Words: Dibi Fletcher
Photos: Walter Hoffman

Surfing is an old sport. It has been an important part of Hawaiian culture for hundreds of years, practiced long before the first wetsuit was donned or any sponsorship money was paid out. And while we will never be able to directly applaud the true originator—the first person to stand up on an opportunely shaped slab of driftwood—there are a few known pioneers to whom we can pay homage.

One of these men is Walter Hoffman. An original big-wave charger, influential board builder, and surf-inspired textile innovator, Walter’s contribution to surf culture cannot be overstated. As father to Dibi Fletcher and Joyce Hoffman, father-in-law to Herbie Fletcher, and grandfather to Christian and Nathan Fletcher, Walter has been generous in passing his gifts down to his family, whether by nature or nurture.

Dibi Fletcher: Where were you raised?
Walter Hoffman: Between Hollywood and Laguna Beach. Both places. Wintertime in Hollywood, summertime in Laguna Beach.
DF: When did you first start surfing?
WH: Nineteen forty-seven.
DF: What was the board that you surfed on made of?
WH: Balsa-redwood.
DF: Who shaped it?
WH: It was a Swastika board that I got at Snuffy’s Sporting Goods
store in Westwood.
DF: Was that a brand or a model?
WH: It was a brand.
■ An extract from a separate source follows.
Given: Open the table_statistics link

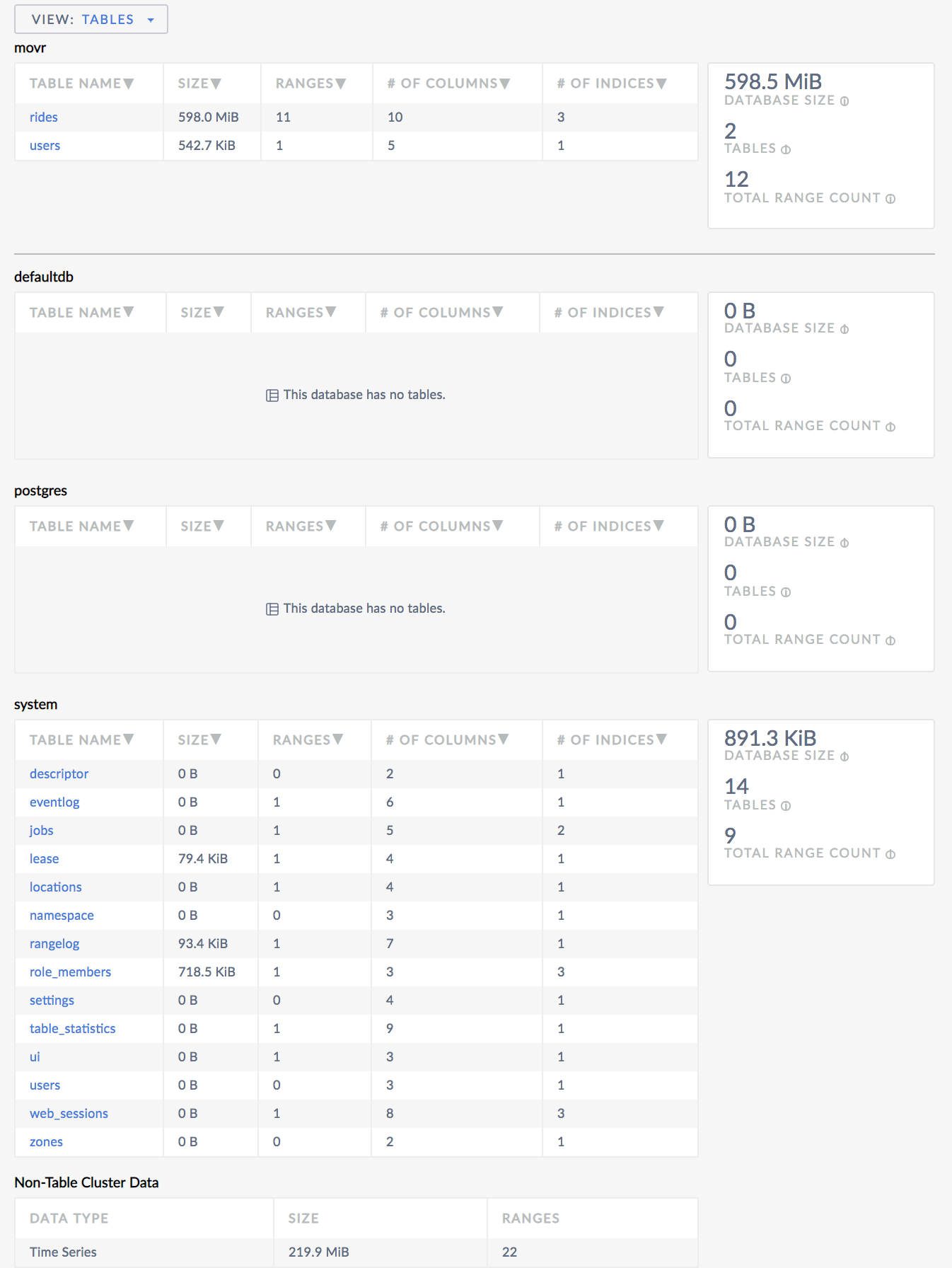Looking at the screenshot, I should click(72, 1028).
It was made by that big company that made balsawood in the old days…that carried balsawood that everybody bought.
Herbie Fletcher: Pacific Homes?
WH: Pacific Homes.
HF: And they ran out of balsawood and that’s why they created foam, right?
WH: No, that’s not right. Grubby invented the foam blank along with Hobie. The process would revolutionize surfing, making lighter boards. They always had balsawood.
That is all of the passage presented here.